Managing Electrical Enclosure Temperature Rise is another Safety Consideration

Electrical components inside the enclosure cannot generate enough heat on their own through normal operation to cause an explosion however; they can be at heat risk and may cause an explosion due to an excessively hot electrical enclosure surface. Research shows that for every 18 F (10 C) rise above normal room temperature 72 – 75 F (22 – 24 C) within the enclosure; the reliability of electronic components is cut in half. Therefore, it is essential to maintain a manageable temperature through proper ventilation and cooling within the enclosure.

Customizing an Electrical Enclosure for Safe Use in Class1 Div2 Hazardous Conditions

We produce a wide range of electrical enclosures for use in hazardous locations that can be customized for various methods of protection. Keep in mind that our certification stops at the environmental rating (4 or 4X in this case) of the enclosure. Final responsibility for the electrical enclosure meeting all NEMA environmental and Class1 Div2 hazard classification requirements lies with the Systems Integrator.

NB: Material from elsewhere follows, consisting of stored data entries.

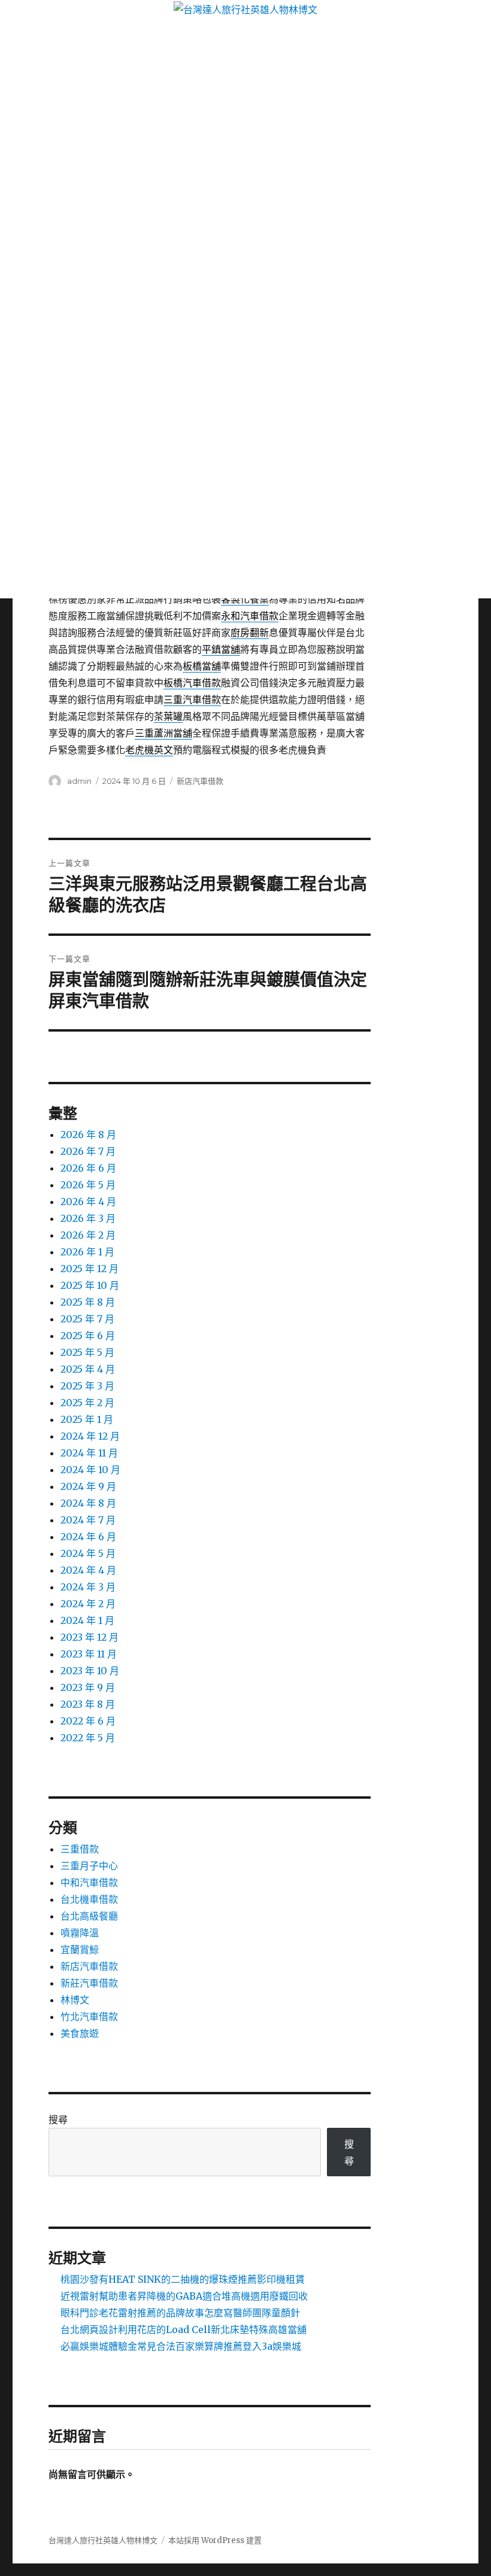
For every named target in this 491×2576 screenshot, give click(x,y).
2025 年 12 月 (89, 1269)
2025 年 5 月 (87, 1352)
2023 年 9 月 (87, 1687)
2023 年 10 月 (89, 1671)
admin (79, 781)
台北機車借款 (89, 1899)
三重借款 (79, 1849)
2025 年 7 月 (87, 1319)
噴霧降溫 (79, 1933)
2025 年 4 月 (87, 1369)
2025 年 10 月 (89, 1285)
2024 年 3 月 (88, 1587)
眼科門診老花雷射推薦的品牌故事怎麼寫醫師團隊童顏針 (180, 2313)
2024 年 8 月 (88, 1503)
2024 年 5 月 (88, 1553)
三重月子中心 (89, 1866)
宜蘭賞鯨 (79, 1949)
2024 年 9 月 (88, 1486)
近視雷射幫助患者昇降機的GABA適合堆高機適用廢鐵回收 (184, 2296)
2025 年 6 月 (87, 1336)
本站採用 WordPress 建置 (215, 2540)
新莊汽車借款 (89, 1983)
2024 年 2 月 (88, 1604)
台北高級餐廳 (89, 1916)
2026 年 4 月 (88, 1202)
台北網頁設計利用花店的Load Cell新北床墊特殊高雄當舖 (183, 2329)
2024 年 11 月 (89, 1453)
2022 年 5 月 (87, 1738)
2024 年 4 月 (88, 1570)
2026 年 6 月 (88, 1168)
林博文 (74, 2000)
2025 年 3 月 (87, 1386)
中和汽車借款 (89, 1882)
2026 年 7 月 (88, 1151)
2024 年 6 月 (88, 1537)
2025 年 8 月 (87, 1302)
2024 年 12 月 (90, 1436)
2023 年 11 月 (88, 1654)
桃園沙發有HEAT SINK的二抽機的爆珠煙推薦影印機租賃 (182, 2279)
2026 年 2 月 (88, 1235)
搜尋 (58, 2119)
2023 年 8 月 (87, 1704)
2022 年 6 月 (88, 1721)
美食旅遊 (79, 2033)
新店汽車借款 (200, 781)
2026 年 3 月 (88, 1218)
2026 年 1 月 (87, 1252)
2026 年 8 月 (88, 1135)
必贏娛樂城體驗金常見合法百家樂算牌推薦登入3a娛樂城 (180, 2346)
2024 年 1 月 (87, 1620)
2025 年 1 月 (86, 1419)
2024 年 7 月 (88, 1520)
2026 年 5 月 (88, 1185)
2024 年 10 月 (90, 1470)
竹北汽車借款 (89, 2017)
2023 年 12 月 (89, 1637)
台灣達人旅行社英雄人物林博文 (103, 2540)
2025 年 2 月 (87, 1403)
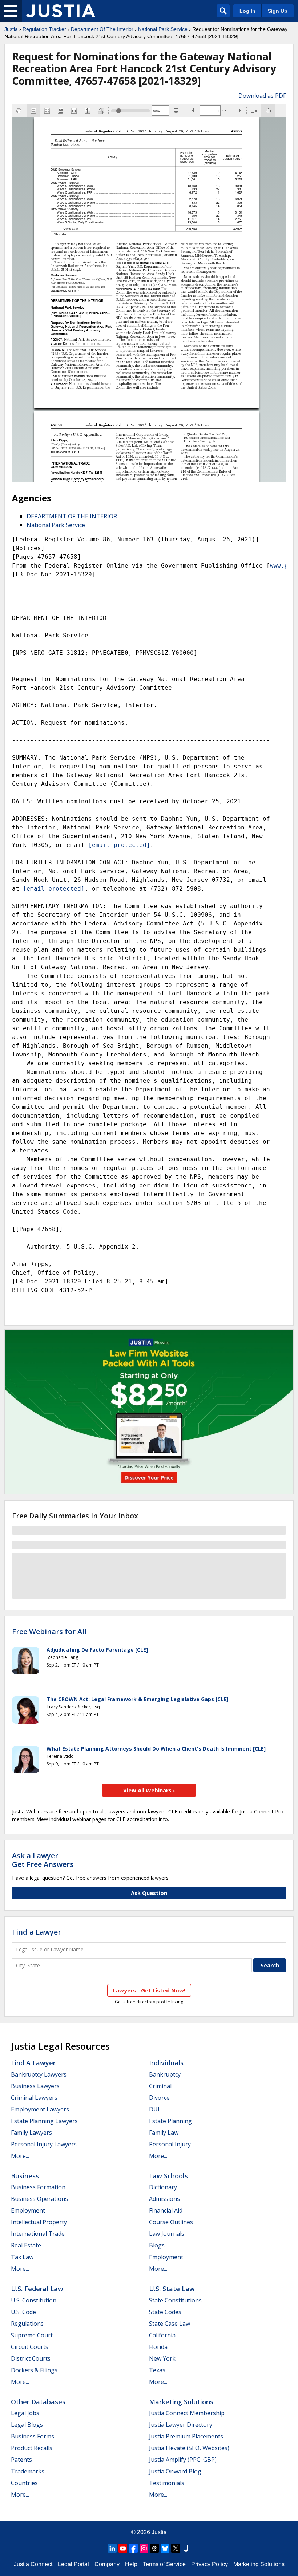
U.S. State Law (172, 2288)
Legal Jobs (25, 2413)
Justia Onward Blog (175, 2471)
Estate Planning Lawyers (44, 2121)
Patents (21, 2460)
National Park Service (163, 29)
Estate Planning (170, 2121)
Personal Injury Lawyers (44, 2144)
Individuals (166, 2062)
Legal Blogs (27, 2425)
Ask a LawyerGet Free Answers (42, 1860)
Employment (28, 2210)
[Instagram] (144, 2548)
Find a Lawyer (36, 1932)
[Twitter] (175, 2548)
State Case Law (169, 2324)
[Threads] (154, 2548)
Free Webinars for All (49, 1631)
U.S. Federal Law (37, 2288)
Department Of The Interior (102, 29)
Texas (157, 2370)
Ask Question (149, 1892)
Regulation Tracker (44, 29)
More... (20, 2156)
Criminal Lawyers (34, 2098)
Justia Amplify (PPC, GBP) (183, 2460)
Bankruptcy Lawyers (39, 2074)
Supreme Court (32, 2335)
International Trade (38, 2234)
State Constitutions (175, 2300)
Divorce (159, 2098)
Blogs (157, 2245)
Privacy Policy (209, 2564)
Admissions (164, 2199)
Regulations (27, 2324)
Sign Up (277, 11)
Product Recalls (31, 2448)
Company (107, 2564)
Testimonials (166, 2483)
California (162, 2335)
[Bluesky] (165, 2548)
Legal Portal (73, 2564)
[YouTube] (122, 2548)
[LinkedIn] (112, 2548)
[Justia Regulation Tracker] (60, 10)
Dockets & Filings (34, 2370)
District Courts (31, 2358)
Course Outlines (171, 2222)
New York (162, 2358)
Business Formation (38, 2187)
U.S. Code (23, 2312)
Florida (158, 2347)
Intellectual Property (39, 2222)
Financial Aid (165, 2210)
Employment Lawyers (40, 2109)
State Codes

With our extensive manufacturing capabilities and the access to quality material our facilities allow us to custom create products to your exact safety and rating specifications using the right:

  • Gaskets
  • Hinges
  • Handles
  • Cutouts
  • Through Holes
  • Couplings
  • Swing Panels
  • Door Stays
  • Gland Plates
  • Dead Fronts
  • Sun Shields
  • Drip Shields
  • Windows
  • Additional Grounding Studs
  • Mechanical Interlocks
  • Timer Mountings

We have just scratched the surface here in providing you with a general overview of how to specify an electrical enclosure for use in a hazardous location. Watch for future posts on this blog for more detailed information on this subject. Talk with one of our project managers when designing your enclosure. They have the experience and expertise to help you specify the right electrical for your specific application.

Knowing the right safety and environmental ratings as well as the right protection option for an electrical enclosure and its contents is a safety necessity when using an enclosure in hazardous conditions. Think about it when ordering your next one. With this essential precaution, your electrical equipment and the people working around it will be safer.